Sister blog of Physicists of the Caribbean in which I babble about non-astronomy stuff, because everyone needs a hobby

Wednesday, 22 August 2018

Facebook is a direct contributing cause of attacks on refugees

A more interesting analysis than most.

Karsten Müller and Carlo Schwarz, researchers at the University of Warwick, scrutinized every anti-refugee attack in Germany, 3,335 in all, over a two-year span. In each, they analyzed the local community by any variable that seemed relevant. Wealth. Demographics. Support for far-right politics. Newspaper sales. Number of refugees. History of hate crime. Number of protests.

One thing stuck out. Towns where Facebook use was higher than average, like Altena, reliably experienced more attacks on refugees. That held true in virtually any sort of community — big city or small town; affluent or struggling; liberal haven or far-right stronghold — suggesting that the link applies universally.

Their reams of data converged on a breathtaking statistic: Wherever per-person Facebook use rose to one standard deviation above the national average, attacks on refugees increased by about 50 percent. Nationwide, the researchers estimated in an interview, this effect drove one-tenth of all anti-refugee violence.

It would have been nice to state what the base rate of attacks actually is, since a large fractional increase is easier starting from a small absolute level. That one-tenth ought to be emphasised a bit more, I think, since in what follows one gets the impression that Facebook is the only factor at work. Which it clearly isn't. It's small but significant, no more than that. That's not to say it might not have much broader, secondary supporting effects, but that's another topic. Here the focus is on direct violence.
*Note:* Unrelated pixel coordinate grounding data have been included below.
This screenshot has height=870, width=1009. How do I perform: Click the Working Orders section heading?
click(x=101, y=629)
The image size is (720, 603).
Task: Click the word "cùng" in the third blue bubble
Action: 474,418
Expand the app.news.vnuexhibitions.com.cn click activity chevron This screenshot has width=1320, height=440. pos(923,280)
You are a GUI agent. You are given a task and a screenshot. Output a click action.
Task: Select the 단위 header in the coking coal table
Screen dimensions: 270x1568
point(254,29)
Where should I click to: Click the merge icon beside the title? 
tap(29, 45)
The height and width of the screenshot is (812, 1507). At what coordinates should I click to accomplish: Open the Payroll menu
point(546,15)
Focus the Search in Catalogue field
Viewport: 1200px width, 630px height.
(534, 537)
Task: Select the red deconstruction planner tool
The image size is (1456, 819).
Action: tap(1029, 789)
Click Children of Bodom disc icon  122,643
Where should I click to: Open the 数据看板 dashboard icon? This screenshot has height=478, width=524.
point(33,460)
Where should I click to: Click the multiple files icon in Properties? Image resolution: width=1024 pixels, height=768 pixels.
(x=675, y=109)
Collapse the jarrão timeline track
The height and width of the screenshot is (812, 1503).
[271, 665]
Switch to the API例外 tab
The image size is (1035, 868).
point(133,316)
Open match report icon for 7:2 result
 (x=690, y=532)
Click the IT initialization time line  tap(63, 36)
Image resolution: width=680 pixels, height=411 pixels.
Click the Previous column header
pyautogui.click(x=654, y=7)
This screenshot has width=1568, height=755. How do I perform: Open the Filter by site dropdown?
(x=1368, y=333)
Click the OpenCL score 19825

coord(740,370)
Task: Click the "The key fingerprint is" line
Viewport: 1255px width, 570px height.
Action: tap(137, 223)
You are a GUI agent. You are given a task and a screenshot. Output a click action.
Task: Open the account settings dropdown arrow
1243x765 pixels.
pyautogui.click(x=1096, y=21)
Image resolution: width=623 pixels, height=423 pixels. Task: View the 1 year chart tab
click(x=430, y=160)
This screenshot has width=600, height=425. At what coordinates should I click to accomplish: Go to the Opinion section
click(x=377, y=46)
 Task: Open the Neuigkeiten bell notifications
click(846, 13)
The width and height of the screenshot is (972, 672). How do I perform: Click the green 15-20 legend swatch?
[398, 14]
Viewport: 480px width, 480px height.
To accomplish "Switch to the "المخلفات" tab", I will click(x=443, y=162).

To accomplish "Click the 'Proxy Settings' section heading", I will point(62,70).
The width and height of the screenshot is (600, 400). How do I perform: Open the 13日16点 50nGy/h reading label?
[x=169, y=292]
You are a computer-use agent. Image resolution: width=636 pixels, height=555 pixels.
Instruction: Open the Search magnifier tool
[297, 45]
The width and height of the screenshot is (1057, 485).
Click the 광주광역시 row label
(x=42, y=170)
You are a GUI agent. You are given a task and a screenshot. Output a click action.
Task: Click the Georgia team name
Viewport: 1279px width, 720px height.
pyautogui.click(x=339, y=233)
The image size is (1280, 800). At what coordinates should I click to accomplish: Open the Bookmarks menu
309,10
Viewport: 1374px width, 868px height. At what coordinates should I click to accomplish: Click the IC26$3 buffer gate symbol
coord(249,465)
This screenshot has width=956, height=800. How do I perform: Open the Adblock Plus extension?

If you're wondering about correlation not equalling causation, they've addressed that :

The uptick in violence did not correlate with general web use or other related factors; this was not about the internet as an open platform for mobilization or communication. It was particular to Facebook.

German internet infrastructure tends to be localized, making outages isolated but common. Sure enough, whenever internet access went down in an area with high Facebook use, attacks on refugees dropped significantly. And they dropped by the same rate at which heavy Facebook use is thought to boost violence. The drop did not occur in areas with high internet usage but average Facebook usage, suggesting it is specific to social media.

I would presume that they also account for the other variables mentioned at the start, but I don't know for sure. Flagging this one as possibly worth reading the original study.

They also give some interesting insights into why this happens. There's nothing new here, but it's interesting in context. Filter bubbles are only part of what's going on.

People instinctively conform to their community’s social norms, which are normally a brake on bad behavior. This requires intuiting what the people around us believe, something we do through subconscious social cues, according to research by Betsy Paluck, a Princeton University social psychologist.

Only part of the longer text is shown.